# [Data rows]
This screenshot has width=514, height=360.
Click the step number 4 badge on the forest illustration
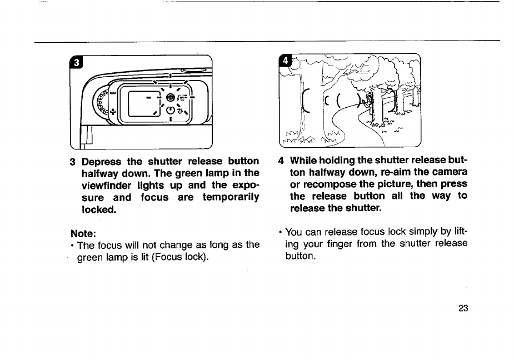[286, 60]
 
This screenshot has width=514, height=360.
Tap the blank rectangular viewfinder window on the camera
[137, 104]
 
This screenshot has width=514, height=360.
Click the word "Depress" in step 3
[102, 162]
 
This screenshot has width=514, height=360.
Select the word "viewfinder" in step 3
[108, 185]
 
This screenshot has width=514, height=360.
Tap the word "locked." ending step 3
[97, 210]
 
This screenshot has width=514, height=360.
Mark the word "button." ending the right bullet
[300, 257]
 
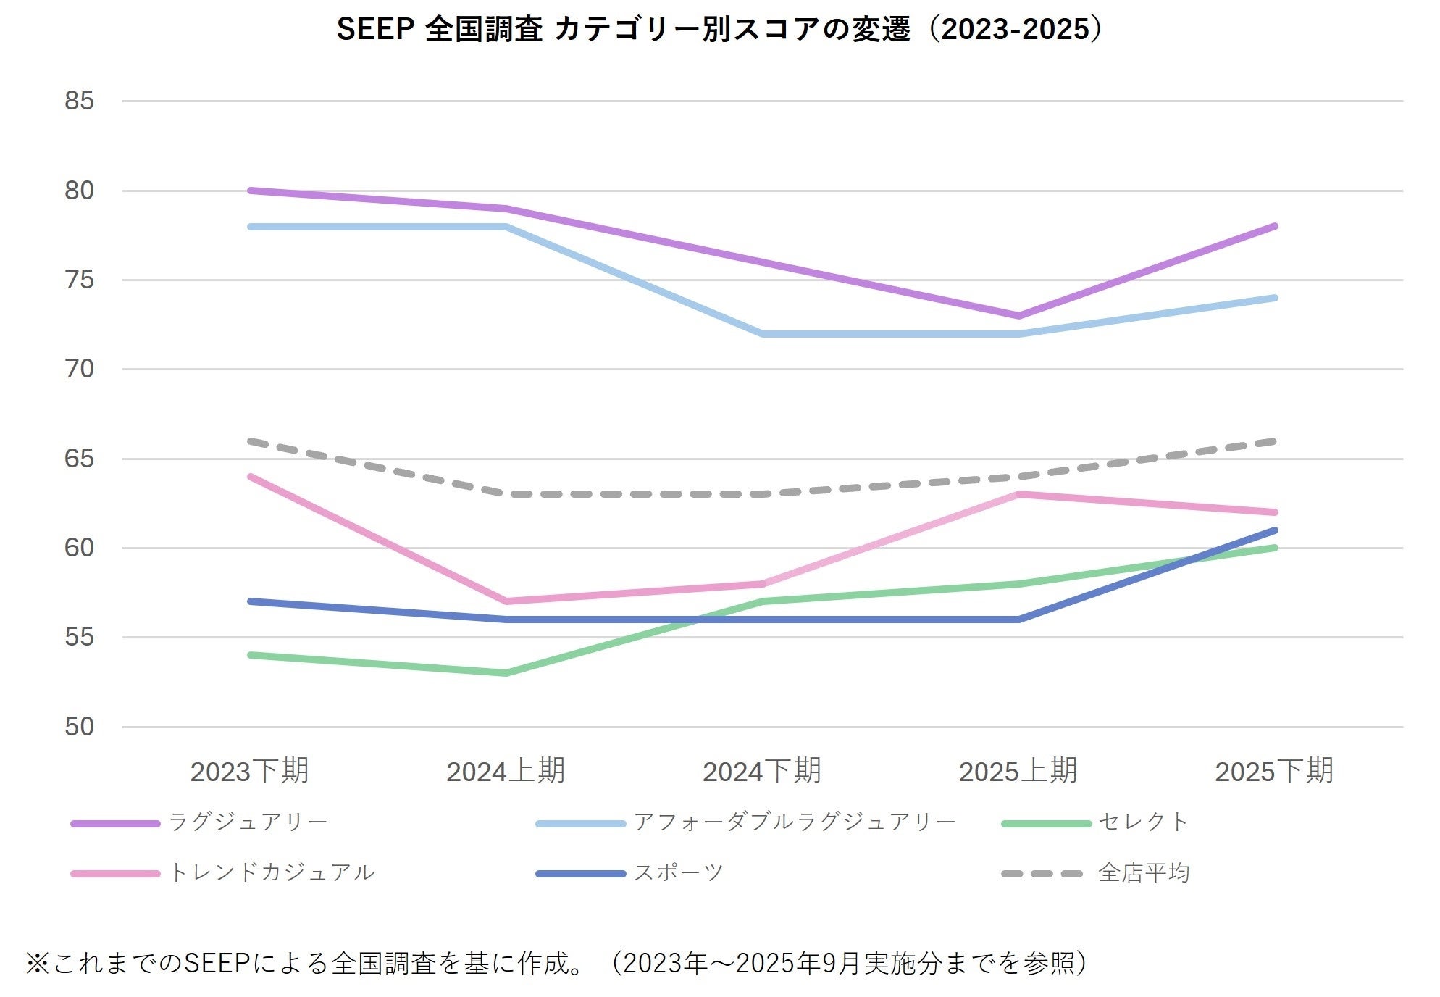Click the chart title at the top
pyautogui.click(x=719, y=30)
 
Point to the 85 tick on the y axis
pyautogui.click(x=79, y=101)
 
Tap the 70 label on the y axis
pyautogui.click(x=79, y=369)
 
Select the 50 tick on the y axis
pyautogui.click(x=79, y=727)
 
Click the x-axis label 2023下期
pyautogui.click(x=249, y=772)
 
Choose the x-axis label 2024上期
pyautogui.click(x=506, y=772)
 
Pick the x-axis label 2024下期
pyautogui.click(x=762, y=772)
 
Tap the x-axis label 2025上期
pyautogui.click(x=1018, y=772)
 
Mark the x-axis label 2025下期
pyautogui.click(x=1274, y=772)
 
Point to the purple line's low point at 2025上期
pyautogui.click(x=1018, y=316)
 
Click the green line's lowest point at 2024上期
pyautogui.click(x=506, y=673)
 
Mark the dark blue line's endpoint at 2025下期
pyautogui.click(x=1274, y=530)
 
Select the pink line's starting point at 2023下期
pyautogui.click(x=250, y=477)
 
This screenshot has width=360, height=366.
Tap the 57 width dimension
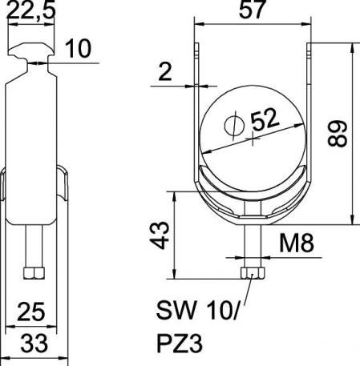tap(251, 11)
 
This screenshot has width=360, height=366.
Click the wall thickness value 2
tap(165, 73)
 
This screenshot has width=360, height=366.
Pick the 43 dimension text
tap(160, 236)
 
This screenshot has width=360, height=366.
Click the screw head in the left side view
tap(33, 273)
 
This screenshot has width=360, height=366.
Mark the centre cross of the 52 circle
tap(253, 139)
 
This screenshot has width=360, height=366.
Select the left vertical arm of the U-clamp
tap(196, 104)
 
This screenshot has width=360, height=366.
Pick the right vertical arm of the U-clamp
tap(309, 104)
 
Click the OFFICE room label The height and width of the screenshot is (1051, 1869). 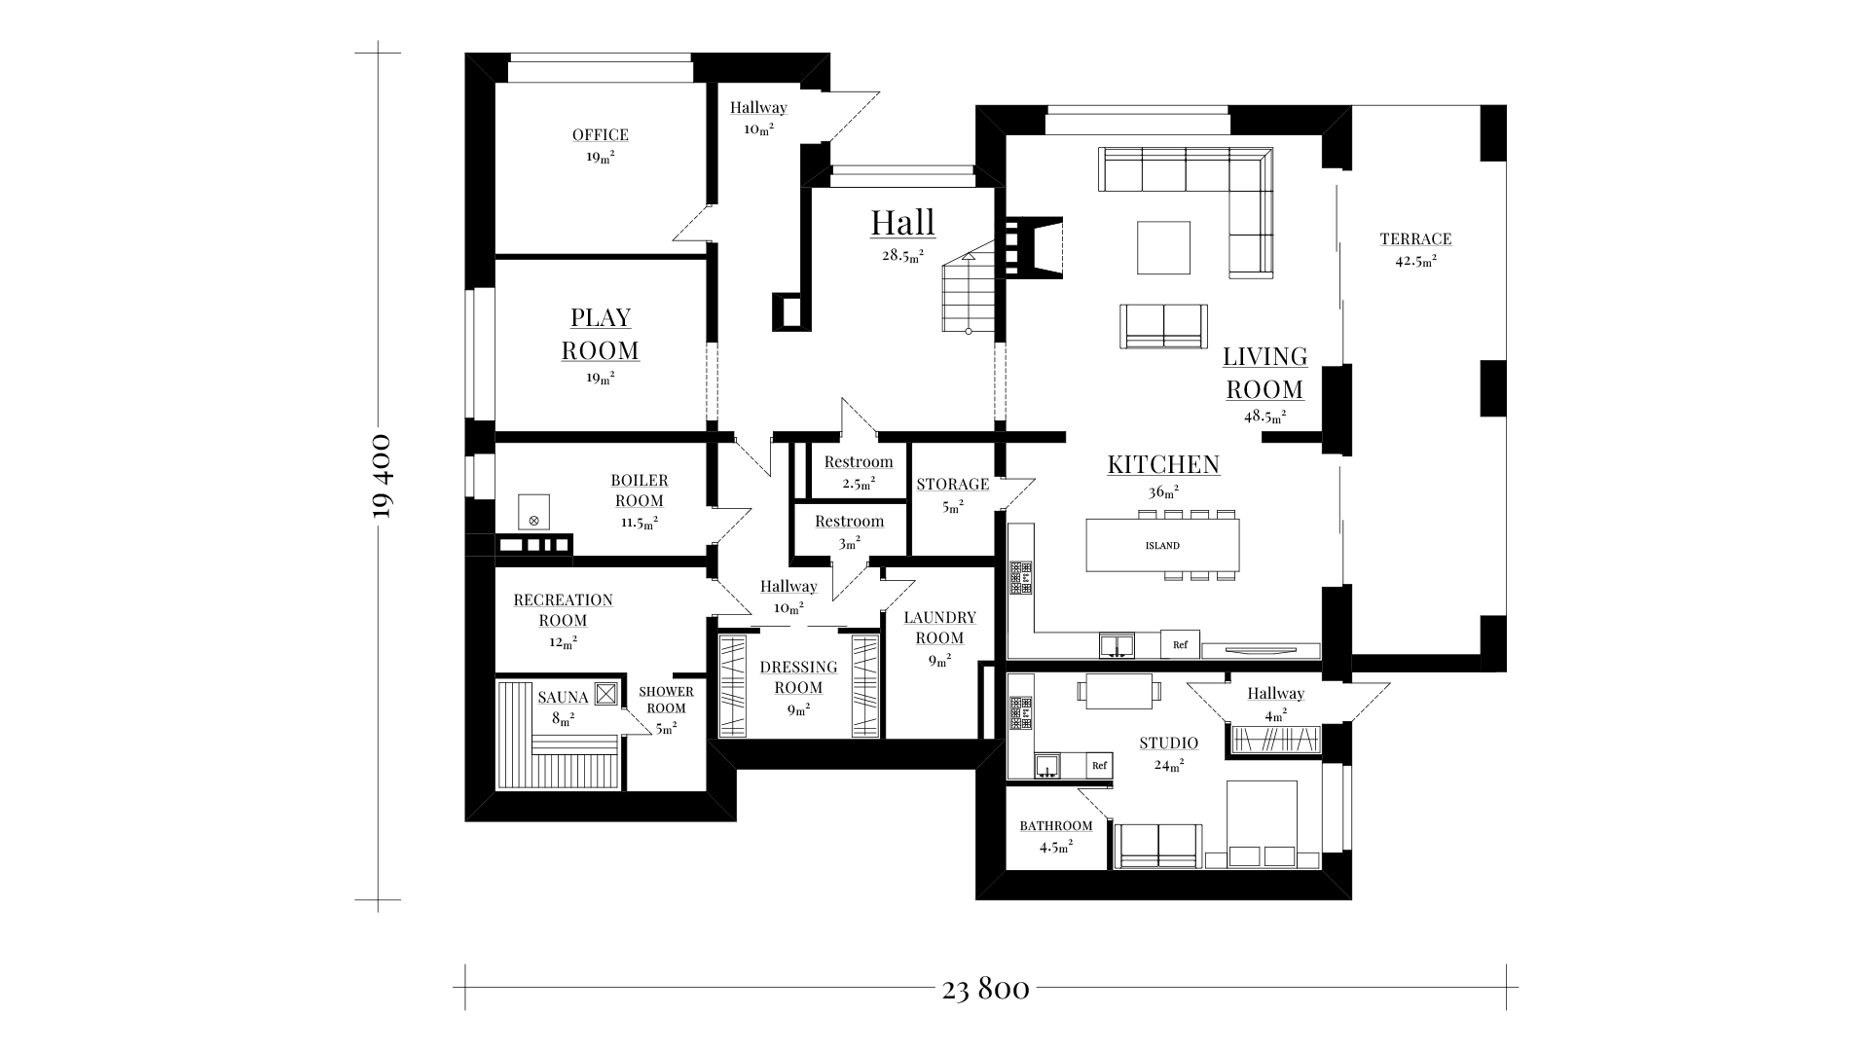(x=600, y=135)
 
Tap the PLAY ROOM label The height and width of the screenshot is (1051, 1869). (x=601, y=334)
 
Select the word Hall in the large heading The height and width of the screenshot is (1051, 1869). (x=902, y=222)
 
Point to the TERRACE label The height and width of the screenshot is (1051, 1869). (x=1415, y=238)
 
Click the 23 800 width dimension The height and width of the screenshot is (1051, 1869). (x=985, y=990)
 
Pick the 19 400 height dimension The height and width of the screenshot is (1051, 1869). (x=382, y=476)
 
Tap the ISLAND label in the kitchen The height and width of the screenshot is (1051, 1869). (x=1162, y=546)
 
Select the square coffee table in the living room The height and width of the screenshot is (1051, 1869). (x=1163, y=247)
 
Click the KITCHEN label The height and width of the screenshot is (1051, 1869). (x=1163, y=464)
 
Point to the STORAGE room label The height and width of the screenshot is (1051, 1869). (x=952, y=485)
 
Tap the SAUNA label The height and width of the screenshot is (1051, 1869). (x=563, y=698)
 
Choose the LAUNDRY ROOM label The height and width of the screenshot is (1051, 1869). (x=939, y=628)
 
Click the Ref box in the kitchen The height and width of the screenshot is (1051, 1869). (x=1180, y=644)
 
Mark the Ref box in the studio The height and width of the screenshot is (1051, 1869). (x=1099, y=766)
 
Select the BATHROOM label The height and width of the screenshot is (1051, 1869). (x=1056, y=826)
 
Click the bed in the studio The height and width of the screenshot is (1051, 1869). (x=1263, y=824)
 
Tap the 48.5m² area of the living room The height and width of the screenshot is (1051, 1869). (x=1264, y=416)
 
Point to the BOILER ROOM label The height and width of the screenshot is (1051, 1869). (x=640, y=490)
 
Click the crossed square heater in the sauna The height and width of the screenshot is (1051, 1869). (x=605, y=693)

# [Your objective]
Give everything from the line containing "Tap the 48.5m²" down to the end of the listing above as a numbered list, leaving out blank lines.

# [In response]
1. Tap the 48.5m² area of the living room The height and width of the screenshot is (1051, 1869). (x=1264, y=416)
2. Point to the BOILER ROOM label The height and width of the screenshot is (1051, 1869). (x=640, y=490)
3. Click the crossed square heater in the sauna The height and width of the screenshot is (1051, 1869). (x=605, y=693)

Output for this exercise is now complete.